TASK INSTRUCTIONS: When copying the data, keep every line exactly the same.

Collected data

■ ■ ■ ■ ■ ■ ■

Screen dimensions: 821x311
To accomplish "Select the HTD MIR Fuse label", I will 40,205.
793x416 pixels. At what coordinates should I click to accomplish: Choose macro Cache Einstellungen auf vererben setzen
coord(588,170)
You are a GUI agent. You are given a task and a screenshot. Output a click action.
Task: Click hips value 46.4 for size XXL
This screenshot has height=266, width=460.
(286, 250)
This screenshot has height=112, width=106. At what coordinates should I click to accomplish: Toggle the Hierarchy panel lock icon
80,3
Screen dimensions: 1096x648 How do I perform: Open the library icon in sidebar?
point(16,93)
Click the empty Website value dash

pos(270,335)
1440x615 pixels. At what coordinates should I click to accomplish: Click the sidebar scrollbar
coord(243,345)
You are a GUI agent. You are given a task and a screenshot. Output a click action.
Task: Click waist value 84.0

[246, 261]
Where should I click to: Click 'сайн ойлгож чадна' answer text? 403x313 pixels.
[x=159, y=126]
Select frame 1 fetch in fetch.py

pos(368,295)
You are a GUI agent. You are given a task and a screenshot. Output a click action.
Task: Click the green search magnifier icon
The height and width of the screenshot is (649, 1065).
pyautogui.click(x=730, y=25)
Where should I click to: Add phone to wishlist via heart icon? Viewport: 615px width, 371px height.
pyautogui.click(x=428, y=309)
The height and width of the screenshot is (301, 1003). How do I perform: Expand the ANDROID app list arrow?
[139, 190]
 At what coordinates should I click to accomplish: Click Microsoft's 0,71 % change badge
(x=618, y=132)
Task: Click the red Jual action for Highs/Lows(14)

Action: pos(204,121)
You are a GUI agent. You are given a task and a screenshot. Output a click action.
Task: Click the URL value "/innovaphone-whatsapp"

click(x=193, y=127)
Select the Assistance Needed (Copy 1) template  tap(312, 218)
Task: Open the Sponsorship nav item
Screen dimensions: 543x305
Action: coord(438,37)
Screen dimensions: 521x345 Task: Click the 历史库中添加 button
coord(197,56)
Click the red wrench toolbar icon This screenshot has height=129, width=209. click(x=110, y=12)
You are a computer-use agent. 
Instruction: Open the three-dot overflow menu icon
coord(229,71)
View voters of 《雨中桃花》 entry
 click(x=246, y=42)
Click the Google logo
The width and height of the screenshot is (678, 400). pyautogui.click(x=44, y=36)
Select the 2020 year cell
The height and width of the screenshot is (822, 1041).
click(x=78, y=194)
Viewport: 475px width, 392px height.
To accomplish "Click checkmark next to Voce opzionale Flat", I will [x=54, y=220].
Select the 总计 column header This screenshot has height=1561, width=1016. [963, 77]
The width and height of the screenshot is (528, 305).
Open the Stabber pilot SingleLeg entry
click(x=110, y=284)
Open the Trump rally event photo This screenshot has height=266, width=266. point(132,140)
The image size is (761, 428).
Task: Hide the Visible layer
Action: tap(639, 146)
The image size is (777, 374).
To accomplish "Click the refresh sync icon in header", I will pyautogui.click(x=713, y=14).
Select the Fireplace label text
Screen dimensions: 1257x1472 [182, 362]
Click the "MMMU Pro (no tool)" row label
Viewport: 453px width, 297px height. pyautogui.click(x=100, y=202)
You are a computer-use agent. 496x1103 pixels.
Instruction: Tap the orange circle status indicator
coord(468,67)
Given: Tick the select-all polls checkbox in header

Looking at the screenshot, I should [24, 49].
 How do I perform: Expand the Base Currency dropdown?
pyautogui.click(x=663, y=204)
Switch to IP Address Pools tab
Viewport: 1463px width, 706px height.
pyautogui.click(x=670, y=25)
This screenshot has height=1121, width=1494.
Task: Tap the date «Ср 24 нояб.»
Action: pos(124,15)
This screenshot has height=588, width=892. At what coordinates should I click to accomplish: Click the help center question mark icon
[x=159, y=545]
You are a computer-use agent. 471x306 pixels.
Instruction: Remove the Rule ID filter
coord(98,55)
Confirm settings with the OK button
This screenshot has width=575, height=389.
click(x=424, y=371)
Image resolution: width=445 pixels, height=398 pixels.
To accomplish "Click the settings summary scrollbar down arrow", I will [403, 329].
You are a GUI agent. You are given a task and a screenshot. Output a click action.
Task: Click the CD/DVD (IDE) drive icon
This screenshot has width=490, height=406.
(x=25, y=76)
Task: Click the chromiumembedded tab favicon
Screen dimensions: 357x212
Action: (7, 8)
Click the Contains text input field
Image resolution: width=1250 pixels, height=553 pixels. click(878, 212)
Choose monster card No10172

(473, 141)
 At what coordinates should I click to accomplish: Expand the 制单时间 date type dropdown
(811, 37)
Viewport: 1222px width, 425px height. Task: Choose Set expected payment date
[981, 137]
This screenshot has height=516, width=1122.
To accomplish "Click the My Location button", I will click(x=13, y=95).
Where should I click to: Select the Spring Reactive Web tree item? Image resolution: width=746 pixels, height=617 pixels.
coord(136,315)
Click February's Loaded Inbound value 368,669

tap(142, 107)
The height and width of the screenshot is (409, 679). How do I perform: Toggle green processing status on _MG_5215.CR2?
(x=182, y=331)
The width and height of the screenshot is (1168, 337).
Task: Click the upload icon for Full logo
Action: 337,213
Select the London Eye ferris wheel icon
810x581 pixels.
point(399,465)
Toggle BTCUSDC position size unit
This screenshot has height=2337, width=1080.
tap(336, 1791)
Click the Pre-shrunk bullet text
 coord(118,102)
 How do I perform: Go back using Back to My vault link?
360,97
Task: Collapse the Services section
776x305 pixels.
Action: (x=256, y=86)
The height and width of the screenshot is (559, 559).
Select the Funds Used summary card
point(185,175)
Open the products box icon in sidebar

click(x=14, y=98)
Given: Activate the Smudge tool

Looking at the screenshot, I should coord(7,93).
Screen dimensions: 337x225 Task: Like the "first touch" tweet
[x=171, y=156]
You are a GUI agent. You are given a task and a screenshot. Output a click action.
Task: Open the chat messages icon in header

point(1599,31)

■ ■ ■ ■ ■ ■ ■

SOLUTION FOR THIS PROBLEM:
Screen dimensions: 821x311
To accomplish "Select the HTD MIR Fuse label", I will 40,205.
793x416 pixels. At what coordinates should I click to accomplish: Choose macro Cache Einstellungen auf vererben setzen
coord(588,170)
You are a GUI agent. You are given a task and a screenshot. Output a click action.
Task: Click hips value 46.4 for size XXL
This screenshot has height=266, width=460.
(286, 250)
This screenshot has height=112, width=106. At what coordinates should I click to accomplish: Toggle the Hierarchy panel lock icon
80,3
Screen dimensions: 1096x648 How do I perform: Open the library icon in sidebar?
point(16,93)
Click the empty Website value dash

pos(270,335)
1440x615 pixels. At what coordinates should I click to accomplish: Click the sidebar scrollbar
coord(243,345)
You are a GUI agent. You are given a task and a screenshot. Output a click action.
Task: Click waist value 84.0

[246, 261]
Where should I click to: Click 'сайн ойлгож чадна' answer text? 403x313 pixels.
[x=159, y=126]
Select frame 1 fetch in fetch.py

pos(368,295)
You are a GUI agent. You are given a task and a screenshot. Output a click action.
Task: Click the green search magnifier icon
The height and width of the screenshot is (649, 1065).
pyautogui.click(x=730, y=25)
Where should I click to: Add phone to wishlist via heart icon? Viewport: 615px width, 371px height.
pyautogui.click(x=428, y=309)
The height and width of the screenshot is (301, 1003). How do I perform: Expand the ANDROID app list arrow?
[139, 190]
 At what coordinates should I click to accomplish: Click Microsoft's 0,71 % change badge
(x=618, y=132)
Task: Click the red Jual action for Highs/Lows(14)

Action: pos(204,121)
You are a GUI agent. You are given a task and a screenshot. Output a click action.
Task: Click the URL value "/innovaphone-whatsapp"

click(x=193, y=127)
Select the Assistance Needed (Copy 1) template  tap(312, 218)
Task: Open the Sponsorship nav item
Screen dimensions: 543x305
Action: coord(438,37)
Screen dimensions: 521x345 Task: Click the 历史库中添加 button
coord(197,56)
Click the red wrench toolbar icon This screenshot has height=129, width=209. click(x=110, y=12)
You are a computer-use agent. 
Instruction: Open the three-dot overflow menu icon
coord(229,71)
View voters of 《雨中桃花》 entry
 click(x=246, y=42)
Click the Google logo
The width and height of the screenshot is (678, 400). pyautogui.click(x=44, y=36)
Select the 2020 year cell
The height and width of the screenshot is (822, 1041).
click(x=78, y=194)
Viewport: 475px width, 392px height.
To accomplish "Click checkmark next to Voce opzionale Flat", I will [x=54, y=220].
Select the 总计 column header This screenshot has height=1561, width=1016. [963, 77]
The width and height of the screenshot is (528, 305).
Open the Stabber pilot SingleLeg entry
click(x=110, y=284)
Open the Trump rally event photo This screenshot has height=266, width=266. point(132,140)
The image size is (761, 428).
Task: Hide the Visible layer
Action: tap(639, 146)
The image size is (777, 374).
To accomplish "Click the refresh sync icon in header", I will pyautogui.click(x=713, y=14).
Select the Fireplace label text
Screen dimensions: 1257x1472 [182, 362]
Click the "MMMU Pro (no tool)" row label
Viewport: 453px width, 297px height. pyautogui.click(x=100, y=202)
You are a computer-use agent. 496x1103 pixels.
Instruction: Tap the orange circle status indicator
coord(468,67)
Given: Tick the select-all polls checkbox in header

Looking at the screenshot, I should [24, 49].
 How do I perform: Expand the Base Currency dropdown?
pyautogui.click(x=663, y=204)
Switch to IP Address Pools tab
Viewport: 1463px width, 706px height.
pyautogui.click(x=670, y=25)
This screenshot has height=1121, width=1494.
Task: Tap the date «Ср 24 нояб.»
Action: pos(124,15)
This screenshot has height=588, width=892. At what coordinates should I click to accomplish: Click the help center question mark icon
[x=159, y=545]
You are a computer-use agent. 471x306 pixels.
Instruction: Remove the Rule ID filter
coord(98,55)
Confirm settings with the OK button
This screenshot has width=575, height=389.
click(x=424, y=371)
Image resolution: width=445 pixels, height=398 pixels.
To accomplish "Click the settings summary scrollbar down arrow", I will [403, 329].
You are a GUI agent. You are given a task and a screenshot. Output a click action.
Task: Click the CD/DVD (IDE) drive icon
This screenshot has width=490, height=406.
(x=25, y=76)
Task: Click the chromiumembedded tab favicon
Screen dimensions: 357x212
Action: (7, 8)
Click the Contains text input field
Image resolution: width=1250 pixels, height=553 pixels. click(878, 212)
Choose monster card No10172

(473, 141)
 At what coordinates should I click to accomplish: Expand the 制单时间 date type dropdown
(811, 37)
Viewport: 1222px width, 425px height. Task: Choose Set expected payment date
[981, 137]
This screenshot has height=516, width=1122.
To accomplish "Click the My Location button", I will click(x=13, y=95).
Where should I click to: Select the Spring Reactive Web tree item? Image resolution: width=746 pixels, height=617 pixels.
coord(136,315)
Click February's Loaded Inbound value 368,669

tap(142, 107)
The height and width of the screenshot is (409, 679). How do I perform: Toggle green processing status on _MG_5215.CR2?
(x=182, y=331)
The width and height of the screenshot is (1168, 337).
Task: Click the upload icon for Full logo
Action: 337,213
Select the London Eye ferris wheel icon
810x581 pixels.
point(399,465)
Toggle BTCUSDC position size unit
This screenshot has height=2337, width=1080.
tap(336, 1791)
Click the Pre-shrunk bullet text
 coord(118,102)
 How do I perform: Go back using Back to My vault link?
360,97
Task: Collapse the Services section
776x305 pixels.
Action: (x=256, y=86)
The height and width of the screenshot is (559, 559).
Select the Funds Used summary card
point(185,175)
Open the products box icon in sidebar

click(x=14, y=98)
Given: Activate the Smudge tool

Looking at the screenshot, I should coord(7,93).
Screen dimensions: 337x225 Task: Like the "first touch" tweet
[x=171, y=156]
You are a GUI agent. You are given a task and a screenshot. Output a click action.
Task: Open the chat messages icon in header

point(1599,31)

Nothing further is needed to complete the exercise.